Compute the Eulerian number
Jelly, 8 bytes
Œ!Z>2\Sċ
Try it online! (takes a while) or verify the smaller test cases.
How it works
Œ!Z>2\Sċ Main link. Arguments: n, m
Œ! Generate the matrix of all permutations of [1, ..., n].
Z Zip/transpose, placing the permutations in the columns.
>2\ Compare columns pairwise with vectorizing greater-than.
This generates a 1 in the column for each rise in that permutation.
S Compute the vectorizing sum of the columns, counting the number of rises.
ċ Count how many times m appears in the computed counts.

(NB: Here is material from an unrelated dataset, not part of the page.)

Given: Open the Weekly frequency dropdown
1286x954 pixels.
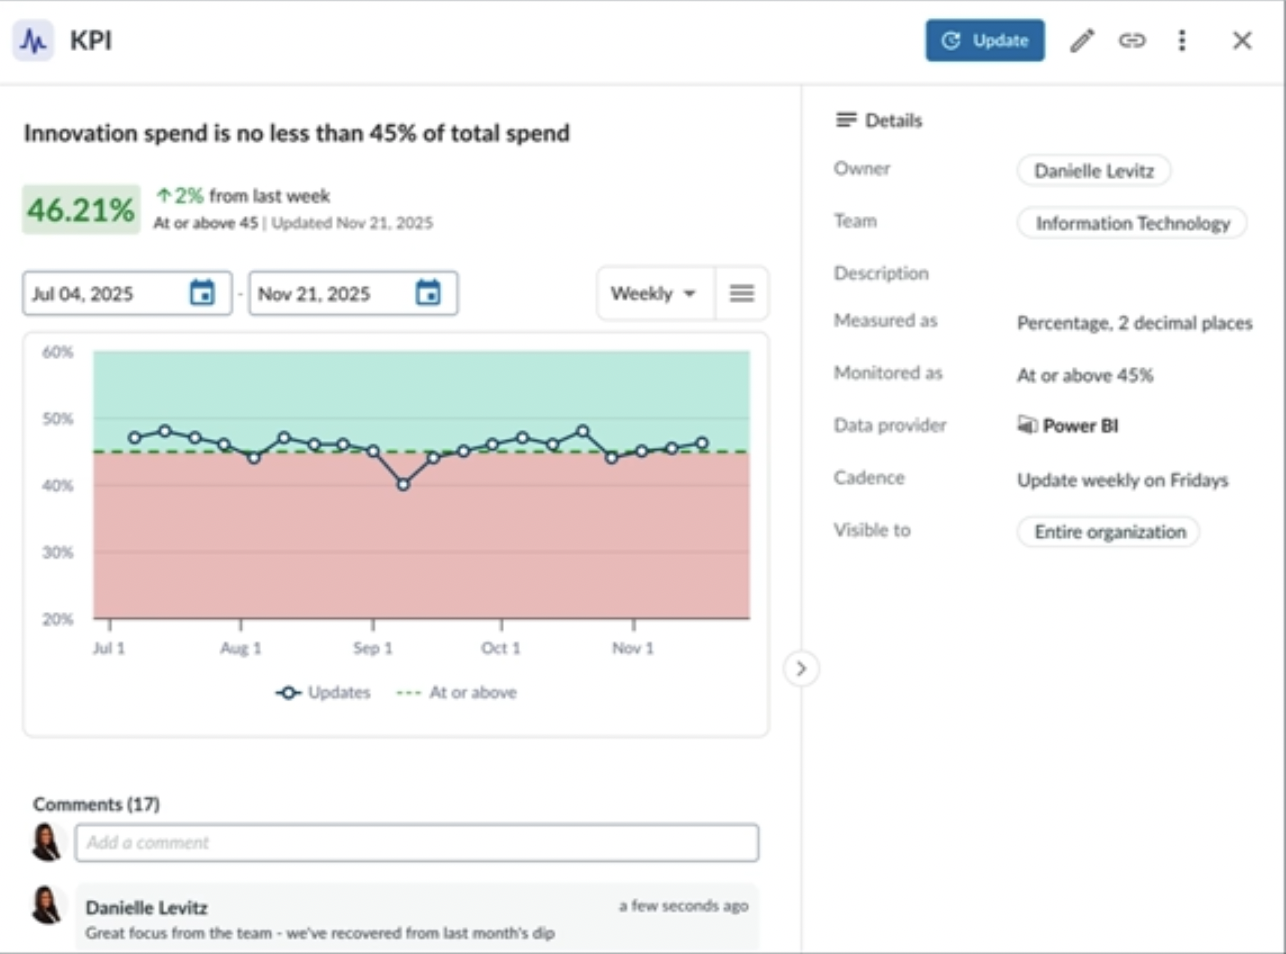Looking at the screenshot, I should 654,293.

JavaScript (ES6), 50 46 45 bytes
f=(n,m,d=n-m)=>m?d&&f(--n,m)*++m+f(n,m-2)*d:1
Based on the recursive formula:
A(n, m) = (n - m)A(n - 1, m - 1) + (m + 1)A(n - 1, m)
Test cases
f=(n,m,d=n-m)=>m?d&&f(--n,m)*++m+f(n,m-2)*d:1
console.log(f( 0, 0)); // 1
console.log(f( 1, 0)); // 1
console.log(f( 1, 1)); // 0
console.log(f( 2, 0)); // 1
console.log(f( 2, 1)); // 1
console.log(f( 2, 2)); // 0
console.log(f( 3, 0)); // 1
console.log(f( 3, 1)); // 4
console.log(f( 3, 2)); // 1
console.log(f( 3, 3)); // 0
console.log(f( 4, 0)); // 1
console.log(f( 4, 1)); // 11
console.log(f( 4, 2)); // 11
console.log(f( 4, 3)); // 1
console.log(f( 4, 4)); // 0
console.log(f( 5, 1)); // 26
console.log(f( 7, 4)); // 1191
console.log(f( 9, 5)); // 88234
console.log(f(10, 5)); // 1310354
console.log(f(10, 7)); // 47840
console.log(f(10, 10)); // 0
console.log(f(12, 2)); // 478271
console.log(f(15, 6)); // 311387598411
console.log(f(17, 1)); // 131054
console.log(f(20, 16)); // 1026509354985
console.log(f(42, 42)); // 0
CJam (21 19 bytes - or 18 if argument order is free)
{\e!f{2ew::>1b=}1b}
This is an anonymous block (function) which takes n m
on the stack. (If it's permitted to take m n
on the stack then the \
can be saved). It computes all permutations and filters, so the online test suite must be rather limited.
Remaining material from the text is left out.